> QUOTED PASSAGE:
○ ○ ○ ○ ○
111-year-old WB Law Coffee acquires NJ java business (updated)

111-year-old WB Law Coffee acquires NJ java business (updated)

W.B. Law Coffee acquired Hackettstown-based Classic Gourmet Coffee.

The 111-year-old Newark coffee maker, which changed hands from father David M. Mendez to son David W. Mendez in January, was in talks with Classic Gourmet before the pandemic hit.

“[Classic Gourmet] is a great solid company with great customers. We’ve been working on it for close to a year. When all of this happened, we [decided to] wait a couple of months and then realized with the timing and size of the company, it just made sense to merge their customers with ours,” President David W. Mendez said.

Mendez is in talks with at least one other company for potential acquisition, also stemming from pre-pandemic.

David Mendez Jr., sales director, W.B. Law Coffee.

David W. Mendez – AARON HOUSTON

“It seems like a lot of people are there right now and you might see a lot of small companies merge into another,” Mendez said. “We’re kind of doubling down that Law will come out from this and all will get better.”

Mendez is the company’s fifth-generation owner. He joined the company 16 years ago and was most recently its vice president. His great-grandfather Walter B. Law started the company in 1909 when he hitched a horse to a wagon and traveled door to door in Dunellen with his home-roasted coffee and a pill crusher.

Mendez said running Law Coffee is what he wanted to do since he was a kid. After buying his dad out in January, he “finally got the dream,” he said, “and then enters the coronavirus conversation.”

Law Coffee’s convenience store business was never totally shuttered due to COVID-19, but its other avenues of business—fine dining in New York and New Jersey, and private labeling for in-office brands—were, as restaurants were forced to close and businesses were required to find a way for employees to work from home, when possible.

The convenience store business was only slightly better off, though.
○ ○ ○ ○ ○
(Stored records)
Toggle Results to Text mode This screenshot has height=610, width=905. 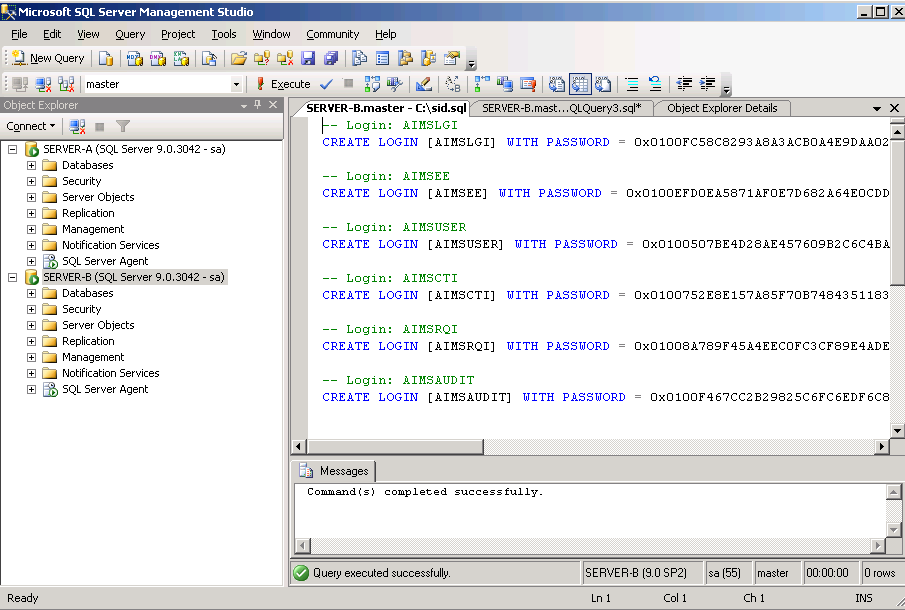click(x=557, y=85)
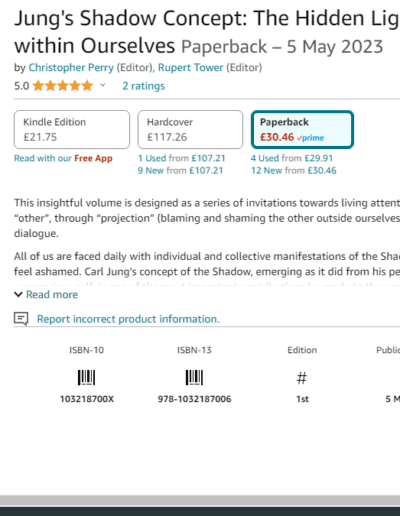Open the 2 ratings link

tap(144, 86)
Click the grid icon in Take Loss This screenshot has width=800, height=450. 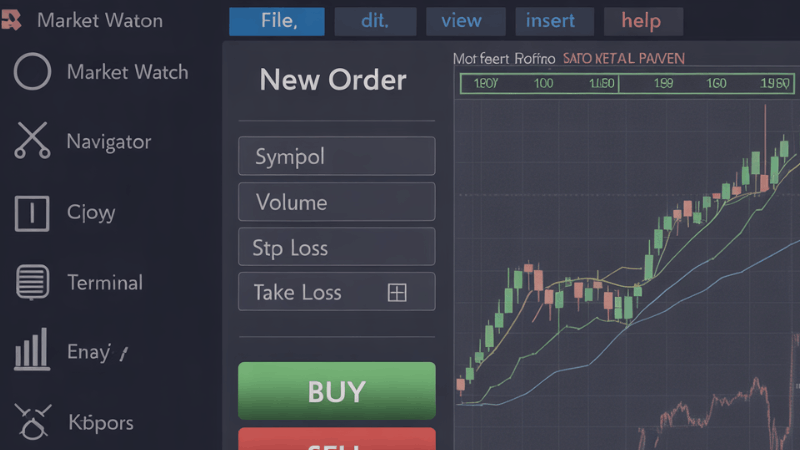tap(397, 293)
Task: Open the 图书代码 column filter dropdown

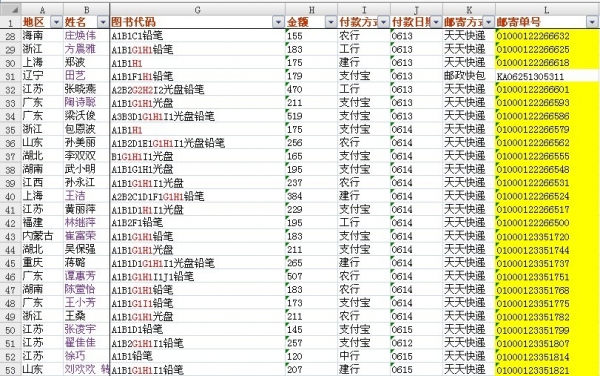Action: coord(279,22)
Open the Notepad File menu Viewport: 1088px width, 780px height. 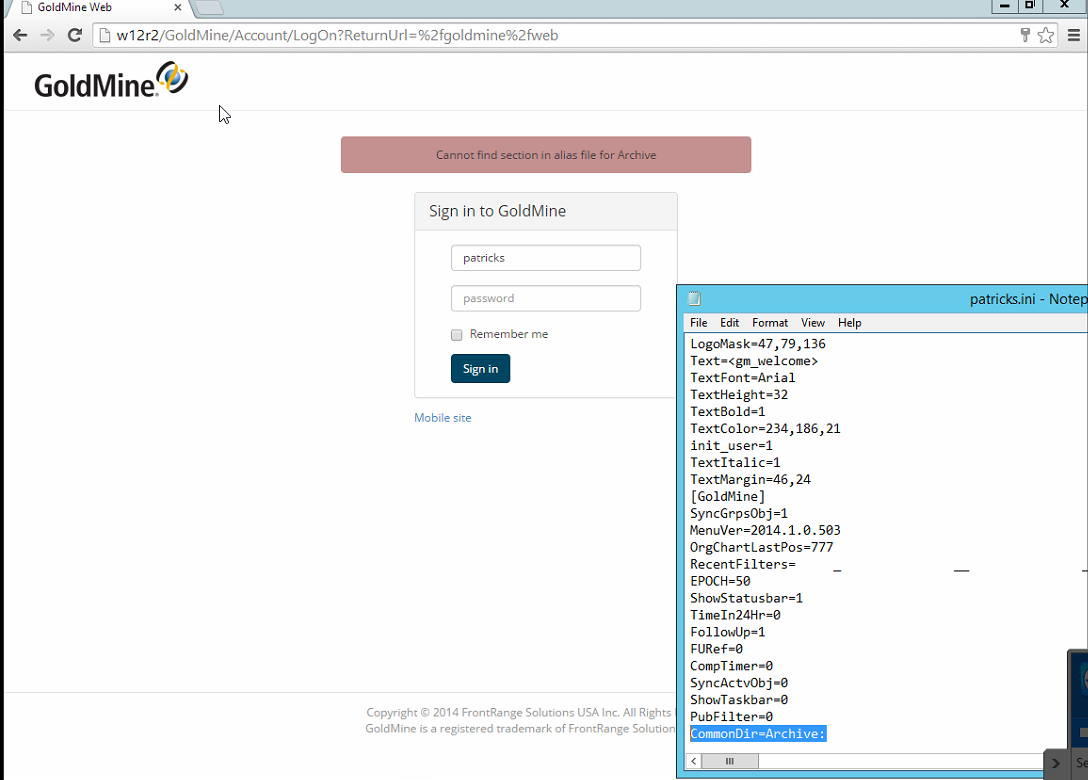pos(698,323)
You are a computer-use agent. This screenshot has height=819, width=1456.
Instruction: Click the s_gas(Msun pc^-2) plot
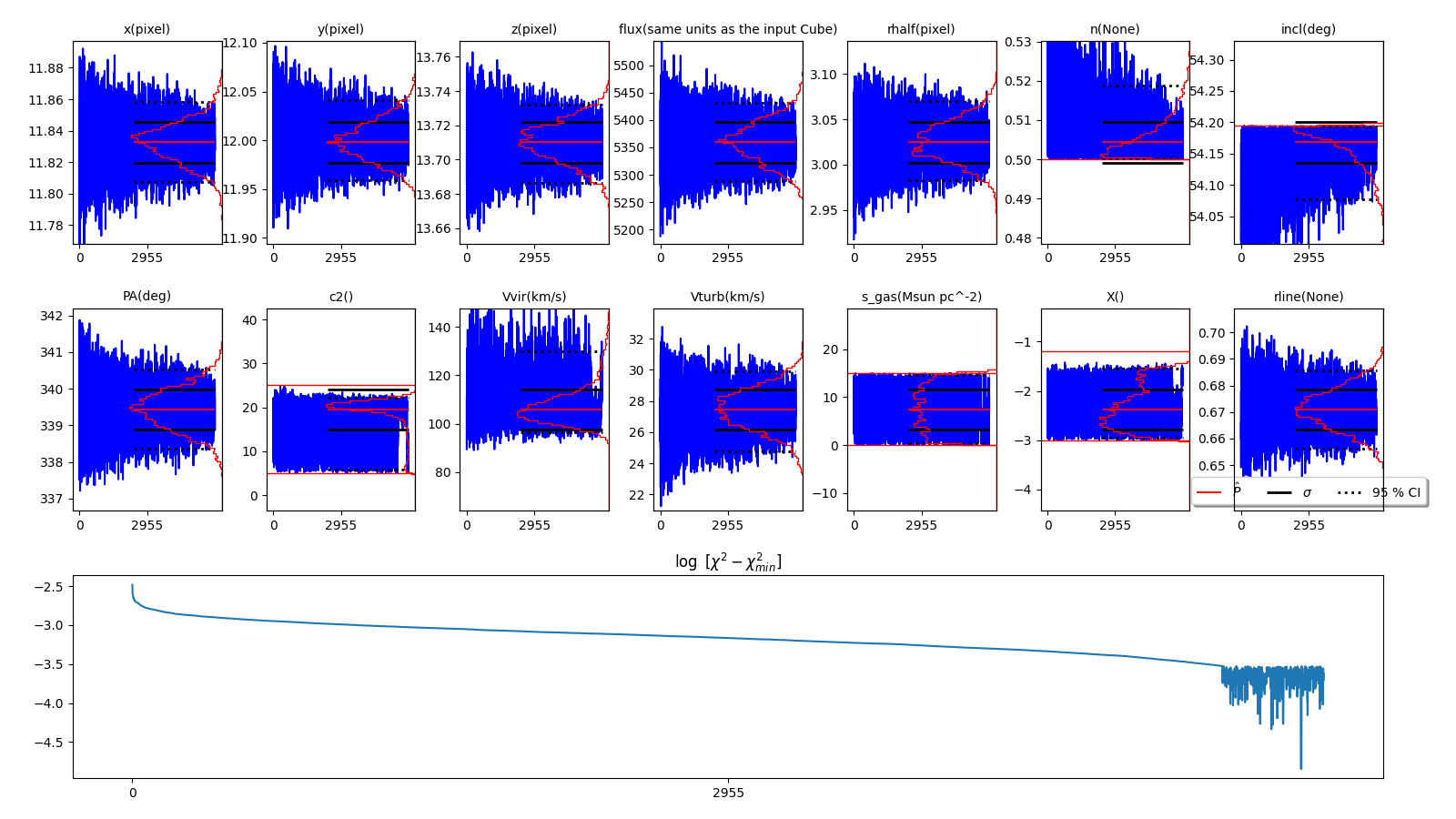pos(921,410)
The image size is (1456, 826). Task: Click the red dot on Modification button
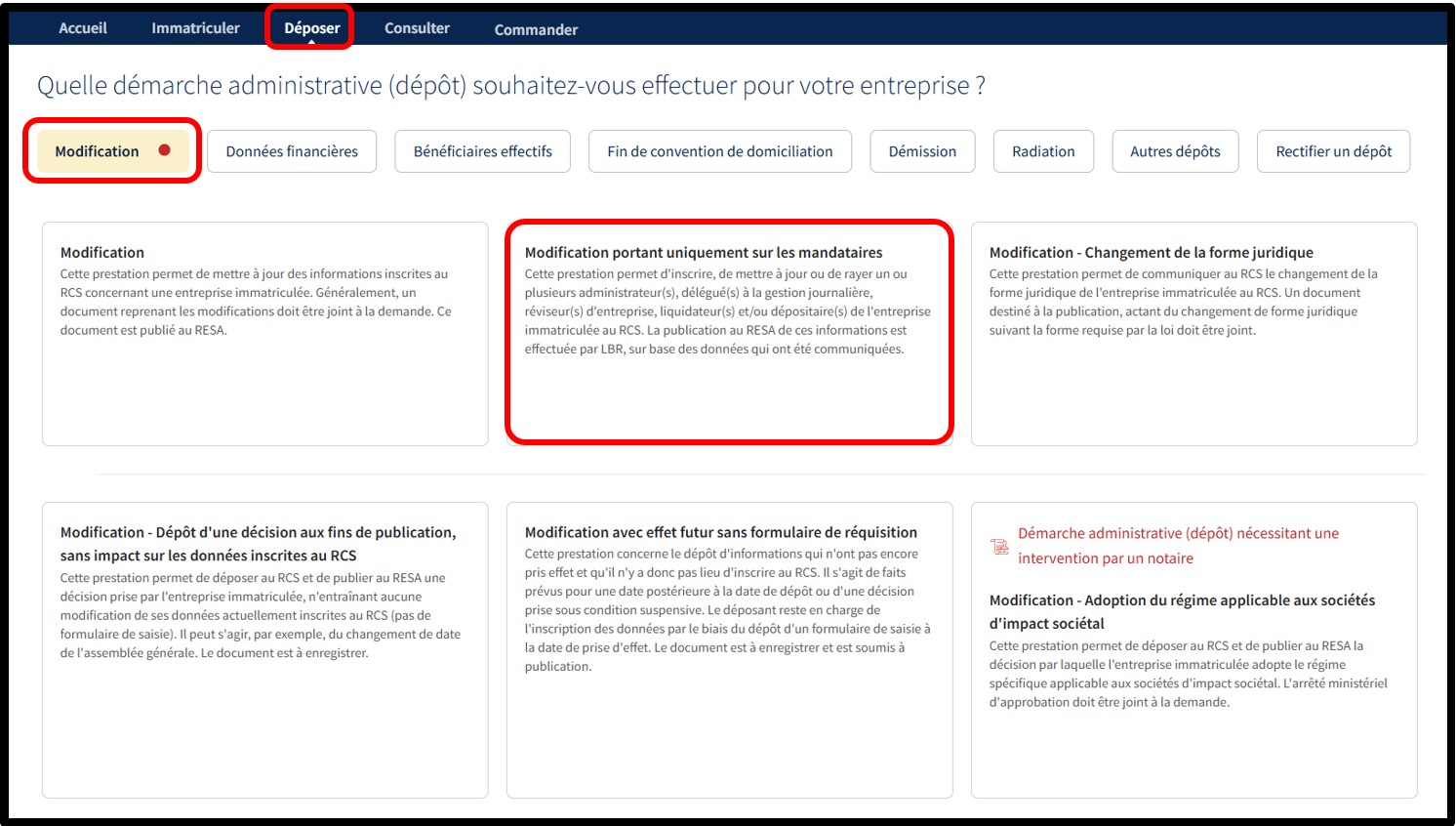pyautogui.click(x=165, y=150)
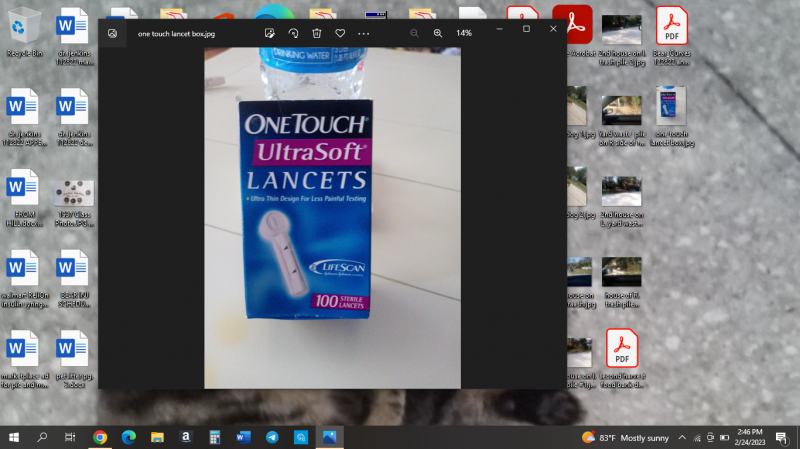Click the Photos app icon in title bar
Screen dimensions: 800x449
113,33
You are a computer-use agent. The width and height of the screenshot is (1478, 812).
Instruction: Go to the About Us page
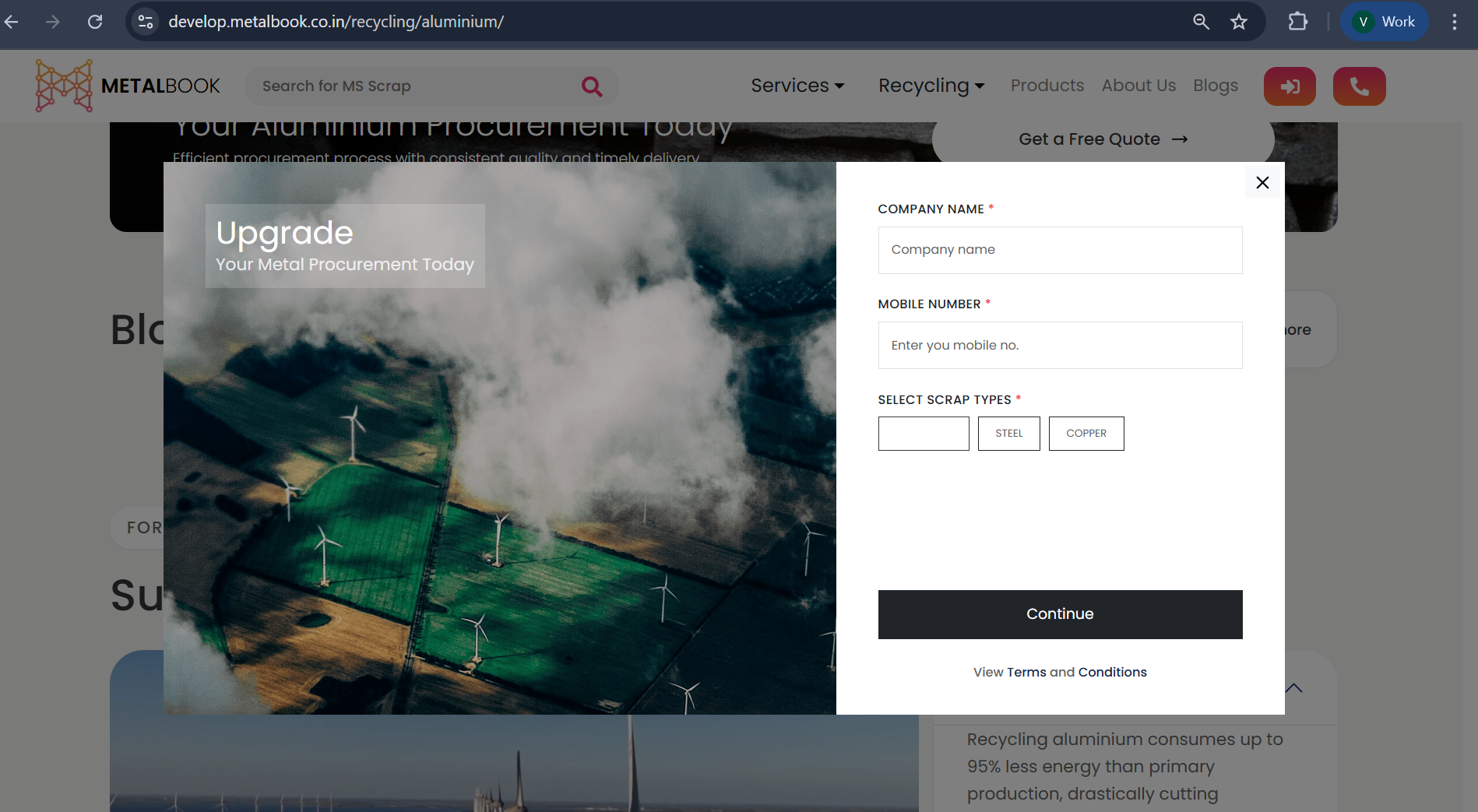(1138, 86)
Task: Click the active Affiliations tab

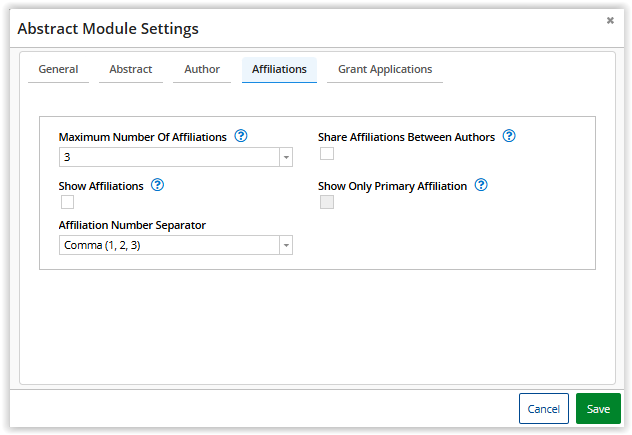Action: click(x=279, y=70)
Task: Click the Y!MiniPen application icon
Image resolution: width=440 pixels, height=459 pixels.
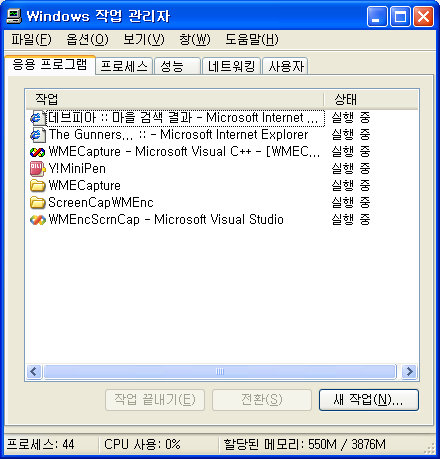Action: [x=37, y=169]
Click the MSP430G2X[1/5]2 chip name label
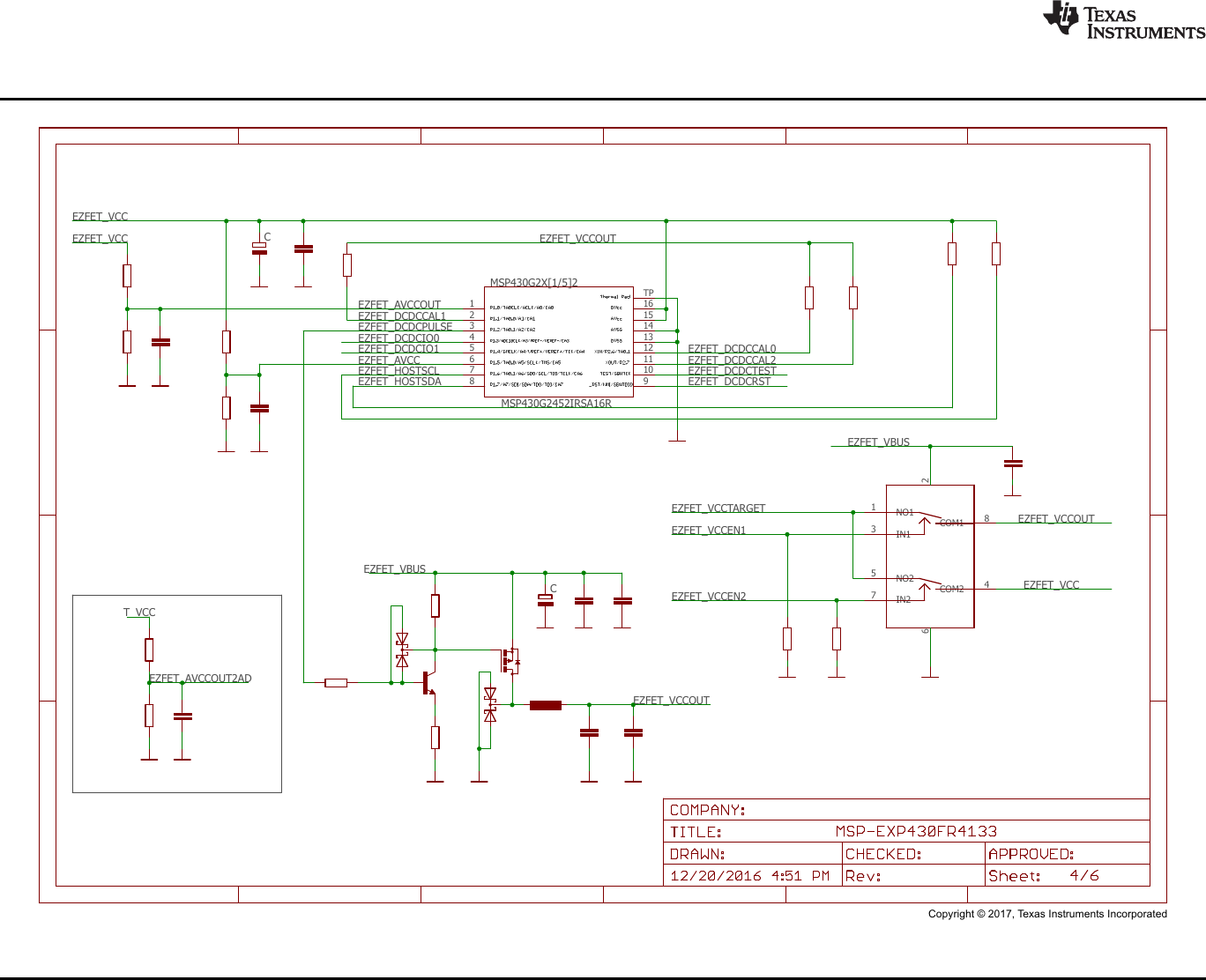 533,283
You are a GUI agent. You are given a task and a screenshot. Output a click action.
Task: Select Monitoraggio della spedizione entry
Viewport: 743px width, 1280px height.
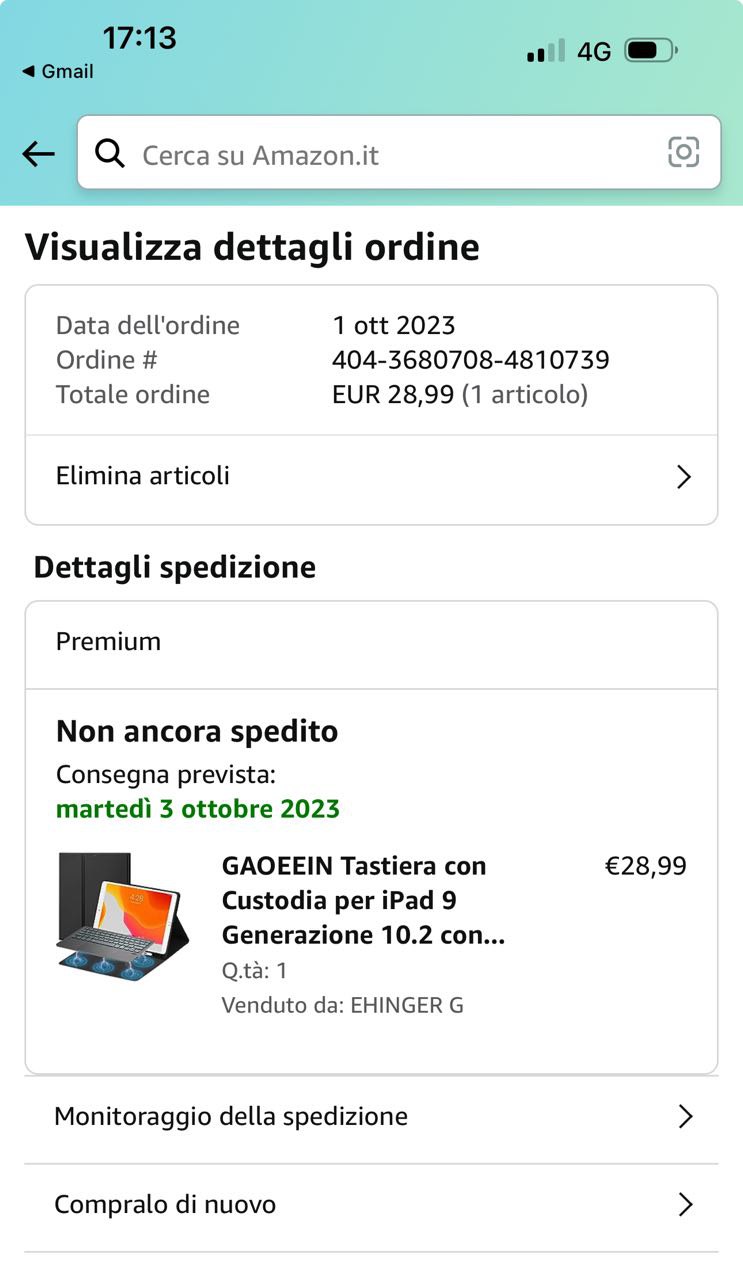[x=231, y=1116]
○ ○ ○ ○ ○
> ACTIVITY 1: Sum up the W.B. Law Coffee article in two sentences.
> ACTIVITY 2: Write out the part of the W.B. Law Coffee article that begins at the words "W.B. Law Coffee acquired" and stops after the words "stemming from pre-pandemic.".
> ACTIVITY 3: Continue the W.B. Law Coffee article from its last sentence.
The records have nothing to do with the text.

> TASK ANSWER 1: W.B. Law Coffee, a 111-year-old Newark coffee maker, acquired Hackettstown-based Classic Gourmet Coffee after talks that started before the pandemic. Its president, David W. Mendez, bought the company from his father in January and is in talks over at least one more acquisition, while the pandemic shut its fine dining and private labeling business and left its convenience store business only slightly better off.

> TASK ANSWER 2:
W.B. Law Coffee acquired Hackettstown-based Classic Gourmet Coffee.

The 111-year-old Newark coffee maker, which changed hands from father David M. Mendez to son David W. Mendez in January, was in talks with Classic Gourmet before the pandemic hit.

“[Classic Gourmet] is a great solid company with great customers. We’ve been working on it for close to a year. When all of this happened, we [decided to] wait a couple of months and then realized with the timing and size of the company, it just made sense to merge their customers with ours,” President David W. Mendez said.

Mendez is in talks with at least one other company for potential acquisition, also stemming from pre-pandemic.

> TASK ANSWER 3:
“People just weren’t leaving their homes. No one was out there buying cups of coffee except essential employees, and most were bringing coffee from home. The patterns of where people consumed coffee were altered. Consumers didn’t want to risk getting sick. They decided to make their own coffee, and now the retail industry is faced with regaining consumer confidence in their stores food safety/sanitization procedures,” Mendez said.

Law Coffee has survived everything from the Great Depression to the Great Recession. But four months ago, Mendez wasn’t sure it would pull through the COVID-19 economic downturn.

Delivery vehicle from 1910 parked in front of the original Law Coffee, a house called Shadowbrook in Dunellen. – LAW COFFEE

Though the numbers still aren’t pretty, he said, he’s no longer worried about closing down, and credits the team he and his father put together ahead of January’s transition.

“Me and my dad worked for roughly six years on an exit strategy for him and to transition the company and everything went really smoothly, and we’re internally in a great place. [The economic downturn] caught us by surprise, but the team my dad and I put together over the past few years have been a godsend for this. It was a struggle, but we’re excited to see what the end of this looks like, and we hope it’s coming sooner rather than later,” Mendez said.